I know it's an esoteric topic but surely somebody has an opinion
 
Such extensive grants are possible, but Charles doesn't need to do anything so extreme as rearrange boundaries or alter charters immediately (and he won't give Gloucester anything comparable to what York gets. Precedence matters). With all that in mind, the logical grant to Gloucester is what we think of as New Jersey; steps on no British toes, is clearly less than New York, but is still a fairly nice and profitable thing to own.
 
Such extensive grants are possible, but Charles doesn't need to do anything so extreme as rearrange boundaries or alter charters immediately (and he won't give Gloucester anything comparable to what York gets. Precedence matters). With all that in mind, the logical grant to Gloucester is what we think of as New Jersey; steps on no British toes, is clearly less than New York, but is still a fairly nice and profitable thing to own.

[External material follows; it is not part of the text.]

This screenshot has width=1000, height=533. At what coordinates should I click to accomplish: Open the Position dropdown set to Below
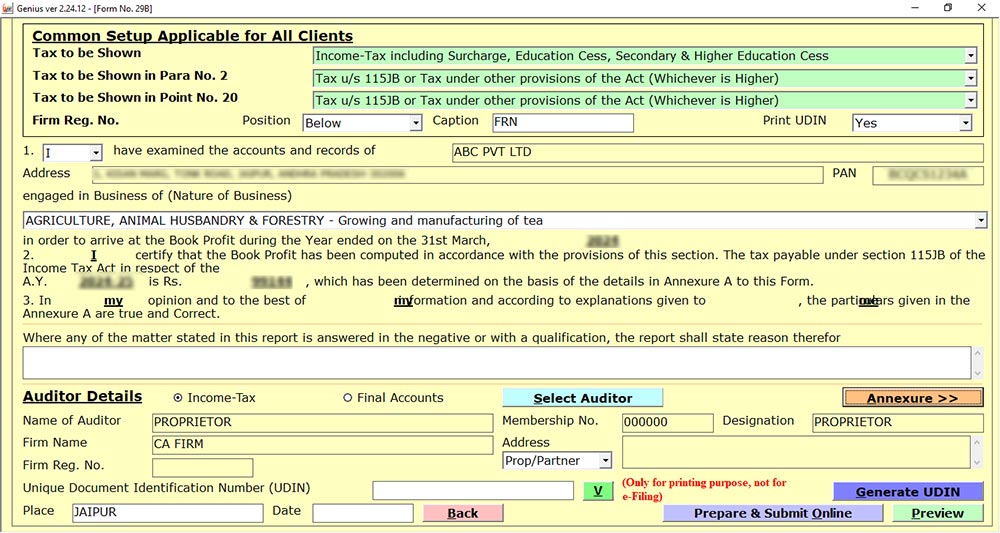coord(415,123)
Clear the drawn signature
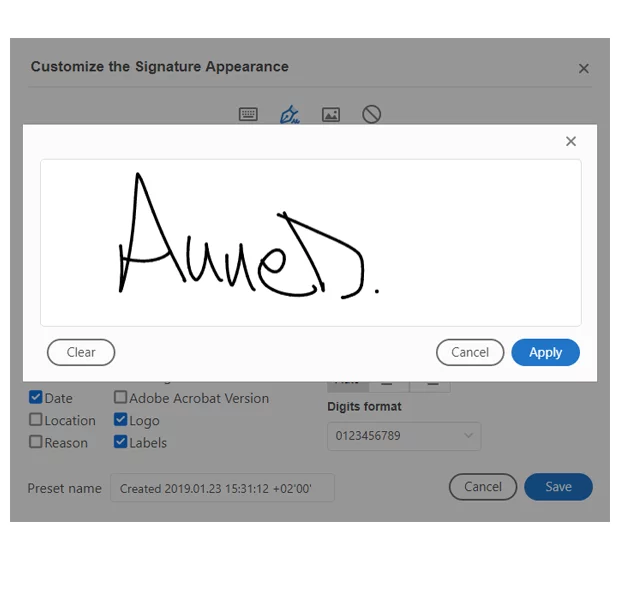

New Jersey is interesting, especially with the potential impacts on Pennsylvania and Maryland and Delaware. I'm assuming this would be Charles granting things, not James, so the bounds of the colony could be different...maybe southern New Jersey and southern Pennsylvania...or Eastern Pennsylvania.

David.
 
Interesting idea, though I don't believe that long-term the identity of the Proprietor would matter much as most were not viable economically and were destined to end up back as Crown Colonies.
 
Interesting idea, though I don't believe that long-term the identity of the Proprietor would matter much as most were not viable economically and were destined to end up back as Crown Colonies.

I think you're absolutely right about the long-term impact of the actual Proprietor in a colony. I think the actual charter is much more interesting. It 'lives' on long after the grantor and grantee are dust. To that extent, Henry, Duke of Gloucester, is really just the mechanism for the change.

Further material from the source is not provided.